Trend 3: Servisleştirme

Servisleştirme, neredeyse tüm endüstrileri etkileyecek büyük bir trend ve mobilite de bir istisna değil. Gittikçe daha fazla insan yoğun nüfuslu mega kentlerde yaşadıkça ve iklim kriziyle ilgili endişeler arttıkça, herkesin kendi arabasına sahip olduğu ve kullandığı günler sayılı. Ayrıca, Uber ve Didi Chuxing gibi araç paylaşım hizmetlerinin artmasıyla birlikte, ulaşım artık geleneksel özel mülkiyet modelinden çok daha karmaşık ve çok katmanlı.

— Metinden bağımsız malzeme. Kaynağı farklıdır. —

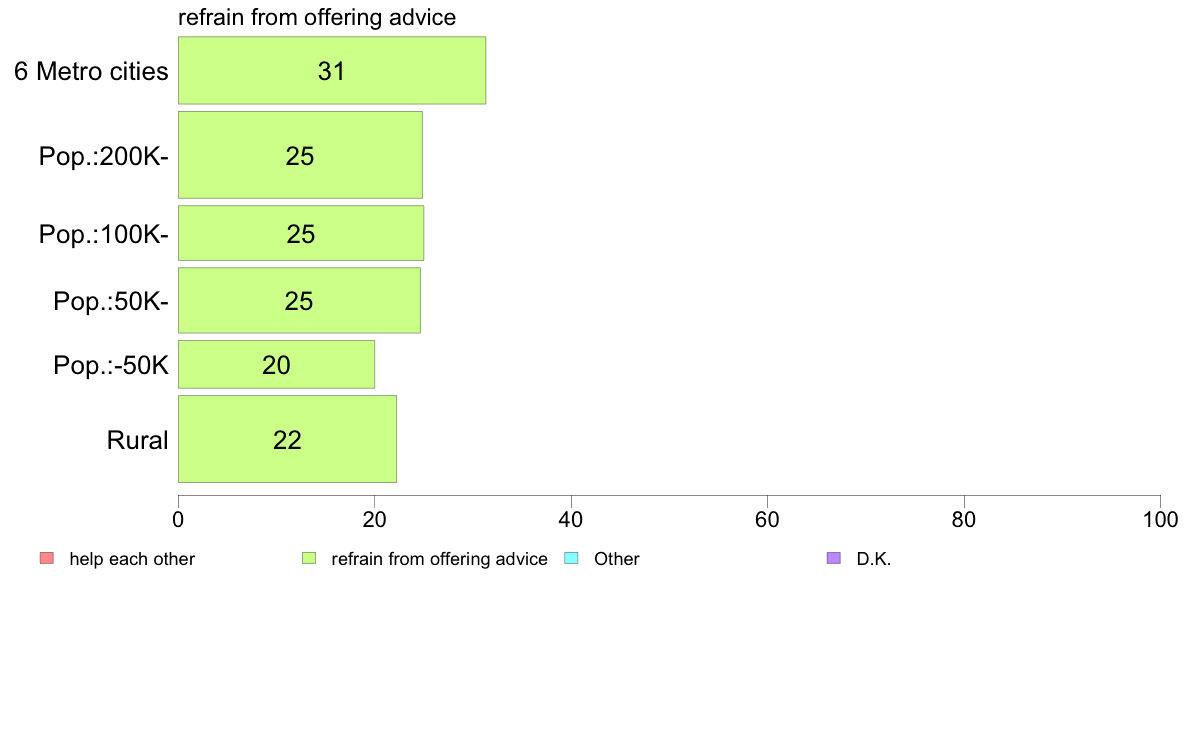Image resolution: width=1188 pixels, height=736 pixels.
Task: Click the 40 tick on the x-axis
Action: click(571, 519)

Bu durumda, ulaşım ihtiyaçlarımızı karşılamak için giderek artan bir şekilde hizmet olarak mobilite (MaaS) sağlayıcılarına yöneleceğiz - MaaS'ı talep üzerine mobilite olarak düşünün. Uber gibi bir şirket teknik olarak bu parantez içine girebilir, ancak geleceğin MaaS operatörleri, müşterilere tek bir ödeme kanalı ve arayüz üzerinden birden fazla mobilite seçeneği sunacak. Örneğin, bir MaaS sağlayıcısı ile günde birkaç saatliğine bir araba ödünç alabilir, o gün daha sonra şehirden bir e-scooter alabilir ve toplu taşıma ile eve atlayabilirsiniz - hepsi tek bir platform üzerinden. Buradaki anahtar kavram erişim mülkiyetten ziyade hareketliliğe Gelecekte, şehir sakinlerinin çoğunluğu hiçbir zaman bir araba sahibi olmaya ihtiyaç duymayabilir.

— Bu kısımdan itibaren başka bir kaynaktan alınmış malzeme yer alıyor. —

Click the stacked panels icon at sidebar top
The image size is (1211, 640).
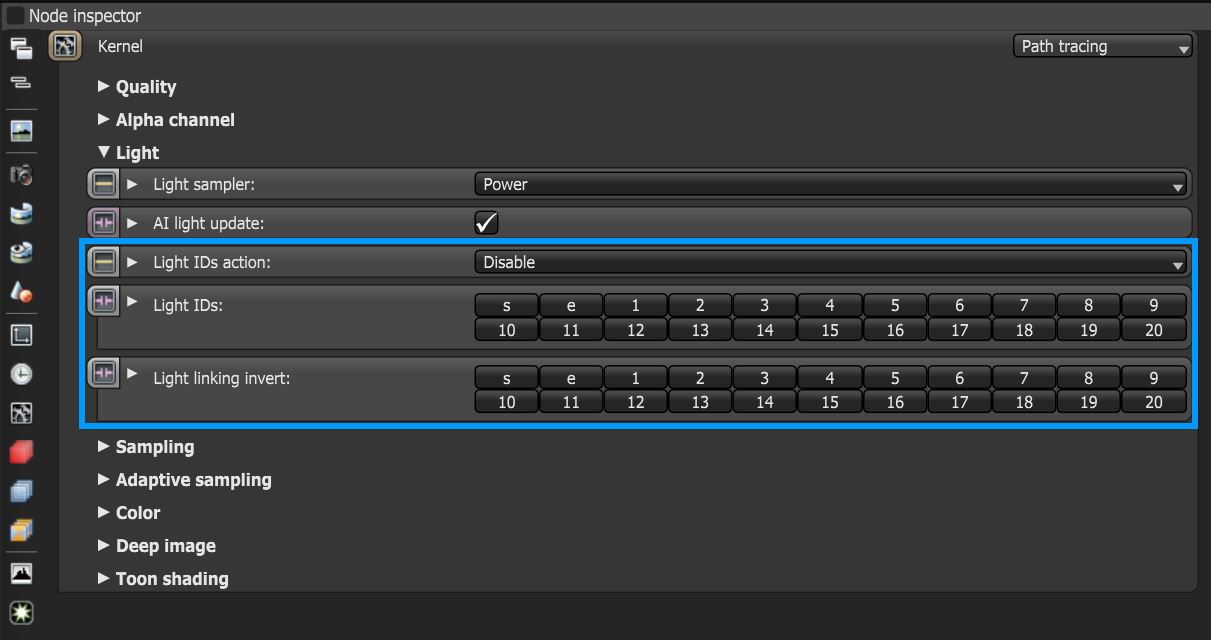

Yeni kitabımda bunlar ve gelecekteki diğer eğilimler hakkında daha fazla bilgi edinin, Uygulamadaki İş Trendleri: Kuruluşları Yeniden Tanımlayan 25'ten Fazla Trend. Gerçek dünyadan örneklerle dolu olan bu kitap, geleceğin işletmelerini şekillendirecek temel trendleri sunma heyecanını ortadan kaldırıyor.